▶ _Passage for review_
[Start of section]

I was asked as part of an assignment for my communications class to write about the 5 people in my life who helped to shape me in one big way or another, and now I’m sharing them with the world. I had a very hard time picking just 5 because there were alway 6 that came to mind, therefore, I picked one to be a bonus! I hope you enjoy!
Joani Stock (my mother)
My mother has been the person closest to me throughout my whole life. She has always been a woman who appeared in control even as the world was breaking down around her. She’s adaptive, kind, and quick on her feet so she’s an asset in any situation. One the flip side however, I have watched people (her boss and my stepdad) walk all over her her whole life, and rather than thinking of herself she took the easy road, avoiding the situation.
She has taught me a great deal about the strong woman I want to be, as well as the things I don’t want to give up to keep peace. By her getting walked on I learned to stand up for myself because I didn’t want that same feeling, but due to her adaptive and kind nature I’ve learned to do it with kindness, and bounce back when the going gets tough.

[End of section]

▶ _Entries provided_
[Start of section]

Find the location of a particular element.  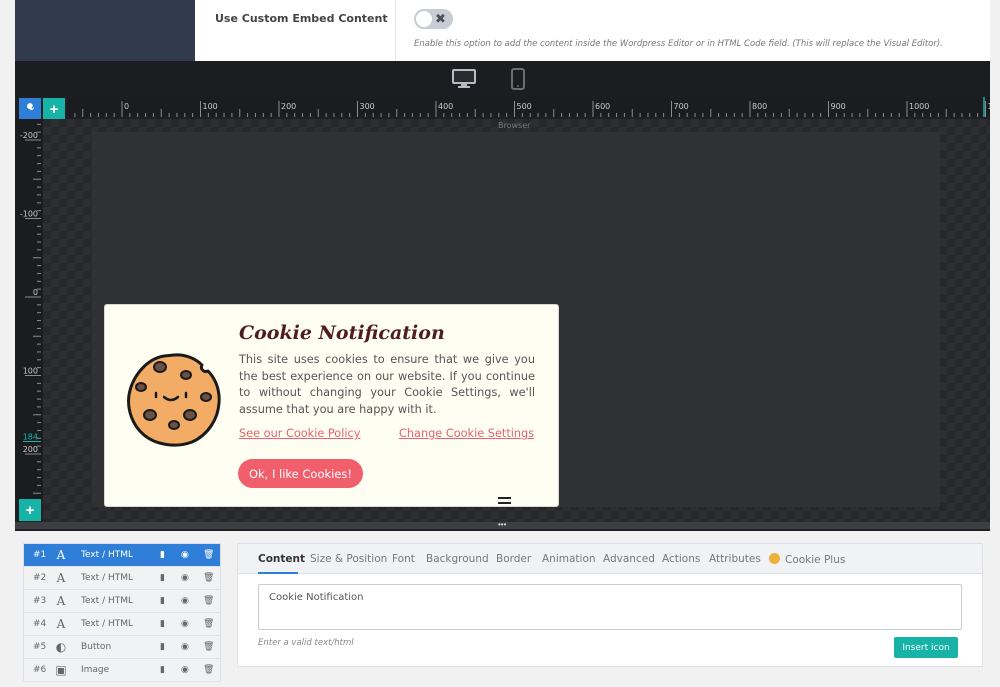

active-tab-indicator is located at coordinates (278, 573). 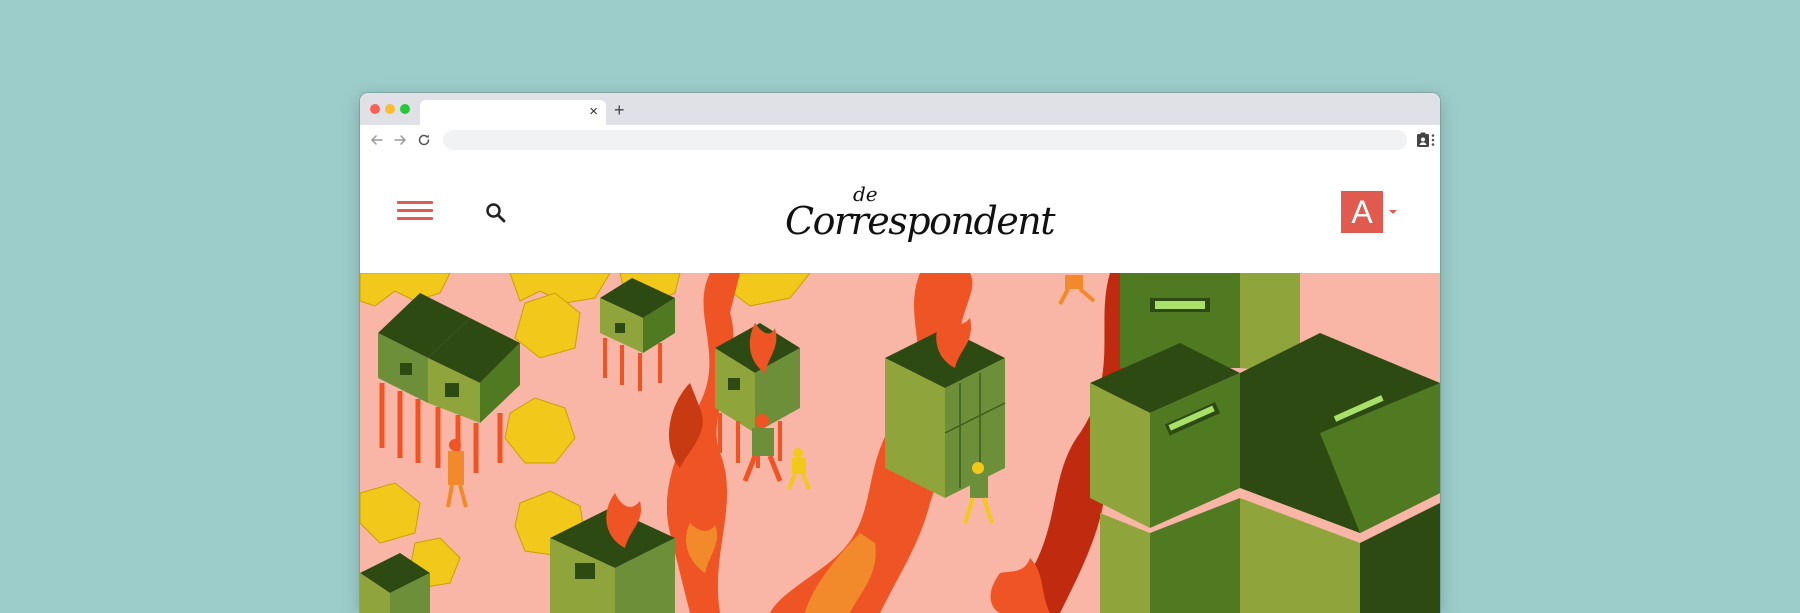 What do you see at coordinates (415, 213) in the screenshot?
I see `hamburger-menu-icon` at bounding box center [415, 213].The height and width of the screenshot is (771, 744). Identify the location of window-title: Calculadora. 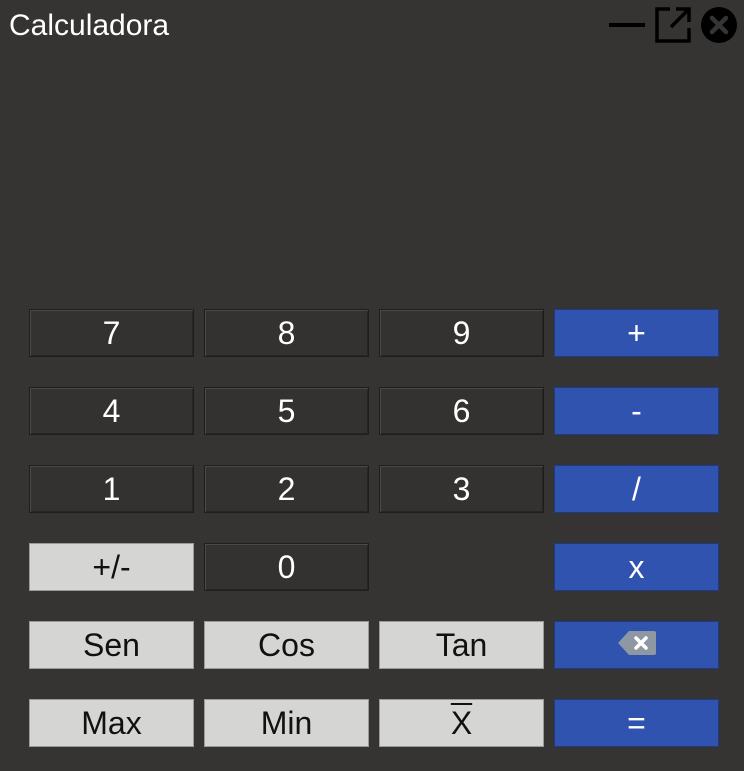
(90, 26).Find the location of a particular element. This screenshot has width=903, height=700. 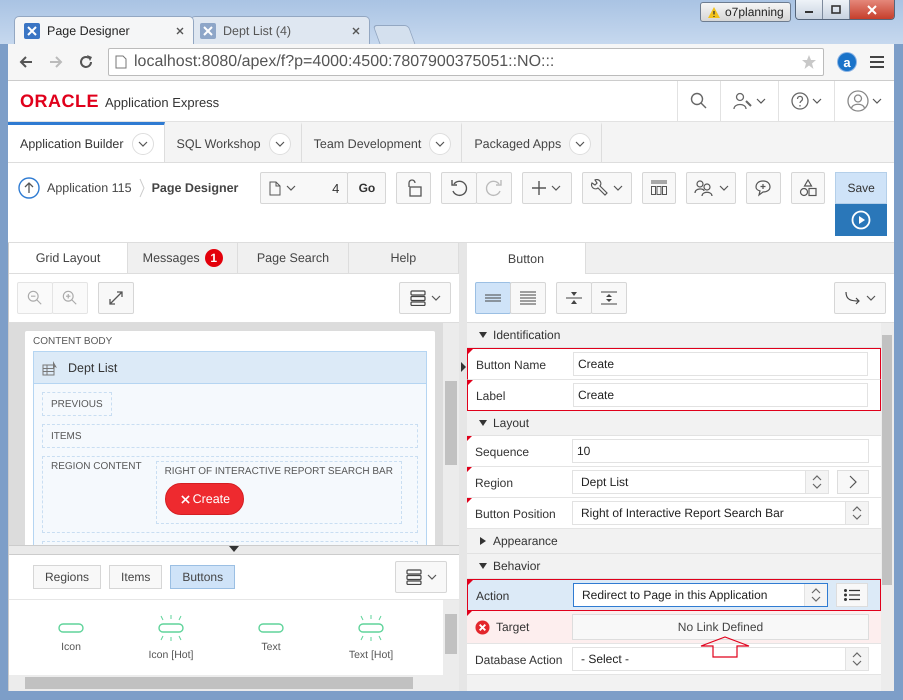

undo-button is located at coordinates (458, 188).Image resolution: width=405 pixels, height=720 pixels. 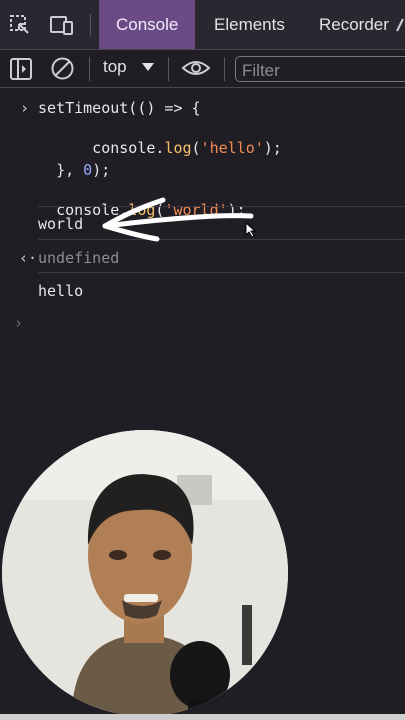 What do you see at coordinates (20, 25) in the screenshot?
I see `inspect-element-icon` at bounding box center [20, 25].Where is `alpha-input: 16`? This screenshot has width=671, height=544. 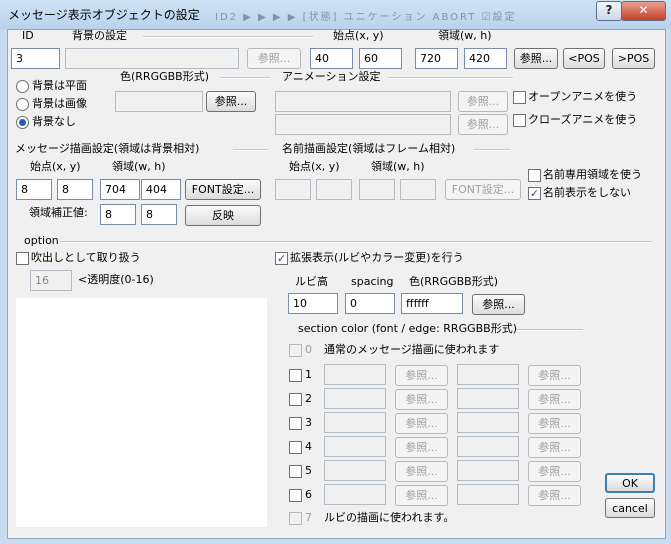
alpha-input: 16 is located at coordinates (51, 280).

[End of section]
[Start of section]

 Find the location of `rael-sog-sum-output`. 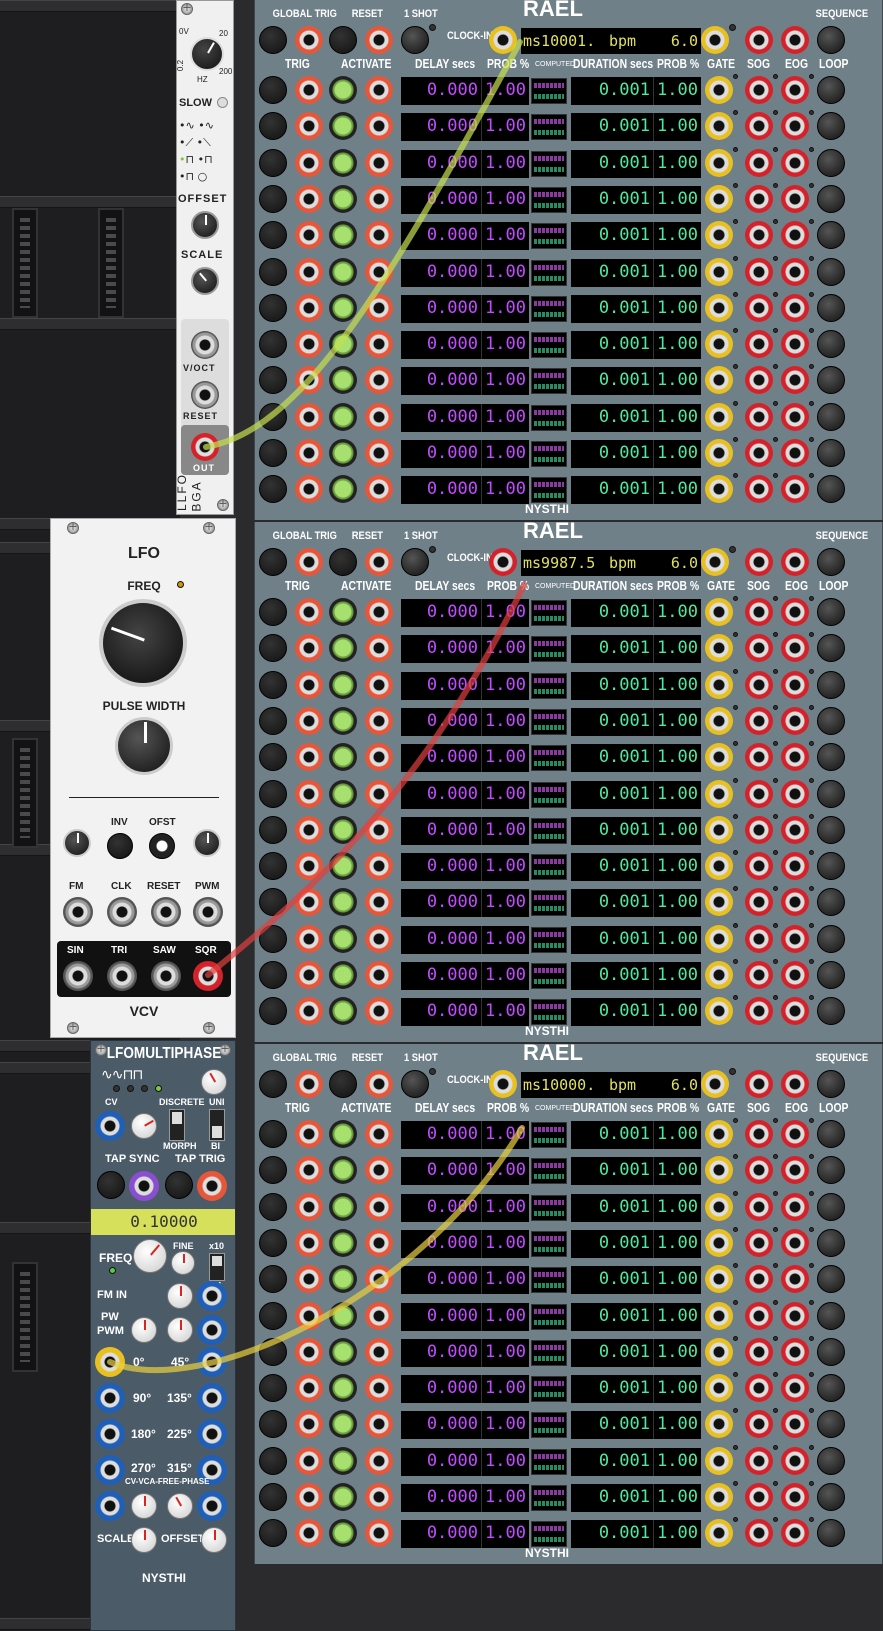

[End of section]
[Start of section]

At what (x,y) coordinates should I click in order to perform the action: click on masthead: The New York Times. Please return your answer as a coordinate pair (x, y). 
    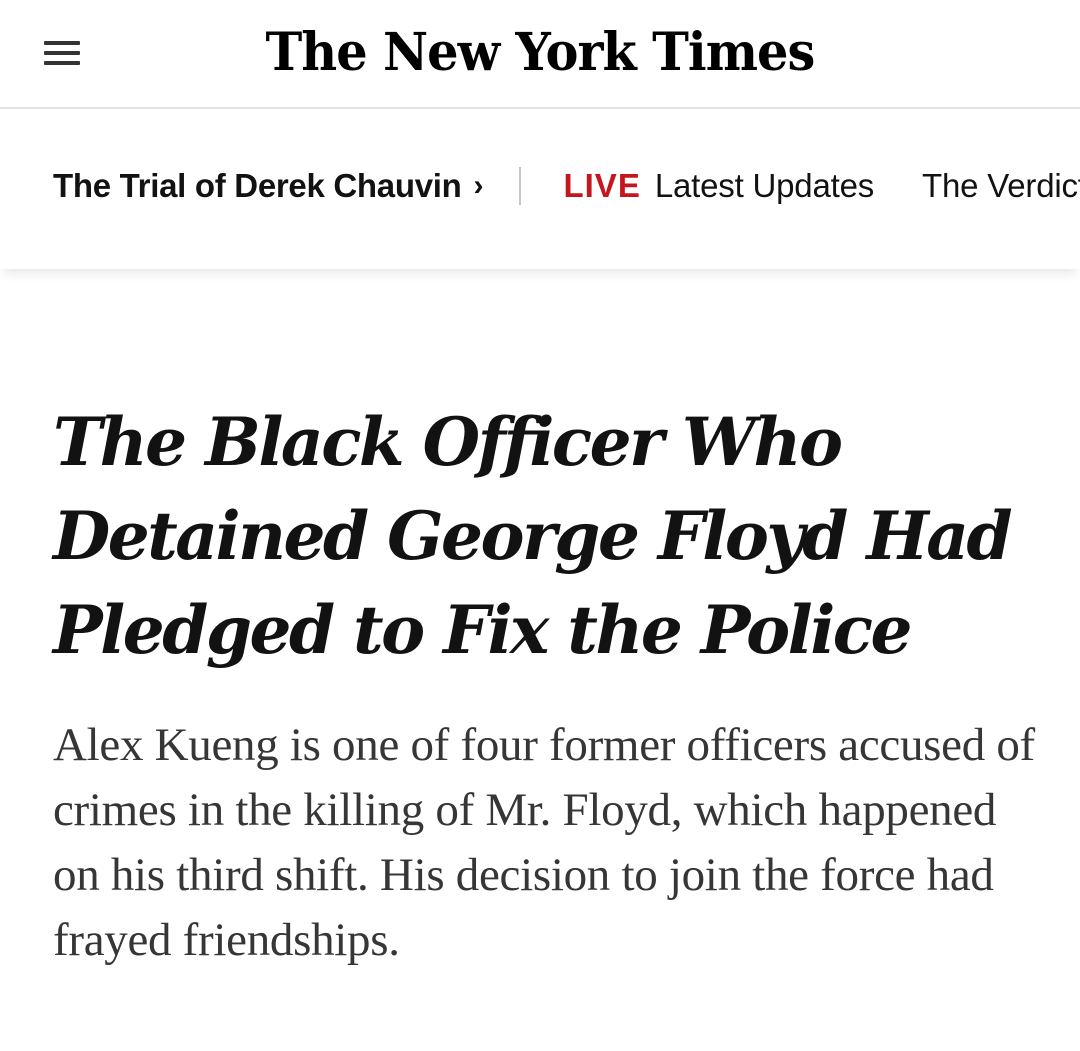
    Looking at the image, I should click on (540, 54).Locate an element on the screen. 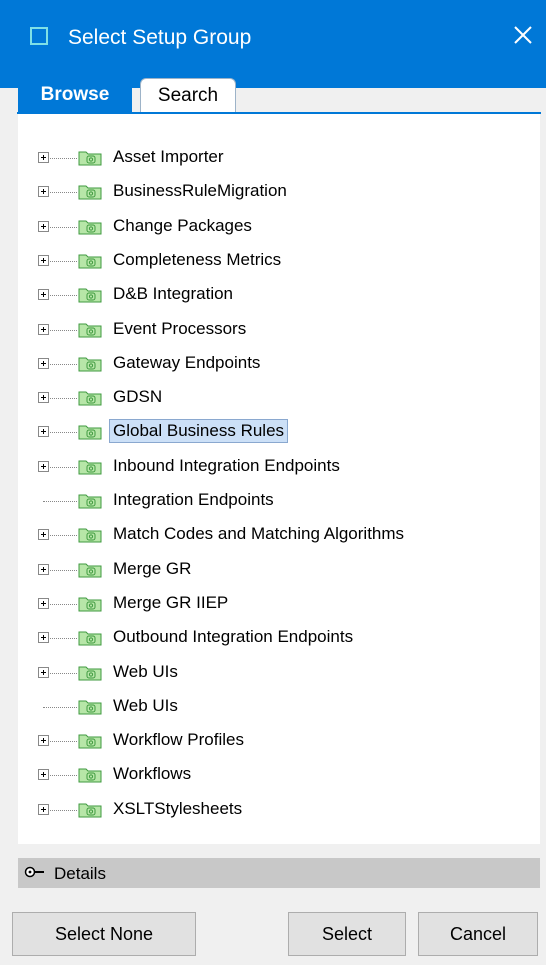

[End of section]

▶ _Instructions to follow_
In the essay about the people who shaped its writer, why did the writer learn to stand up for oneself, and what led the writer to do so with kindness? Answer in one to three sentences. The records can be set aside; nothing here depends on them.

▶ _Task result_
The writer watched the mother get walked on by her boss and the stepdad and did not want that same feeling, so the writer learned to stand up for oneself. Because of the mother's adaptive and kind nature, the writer learned to do it with kindness and to bounce back when the going gets tough.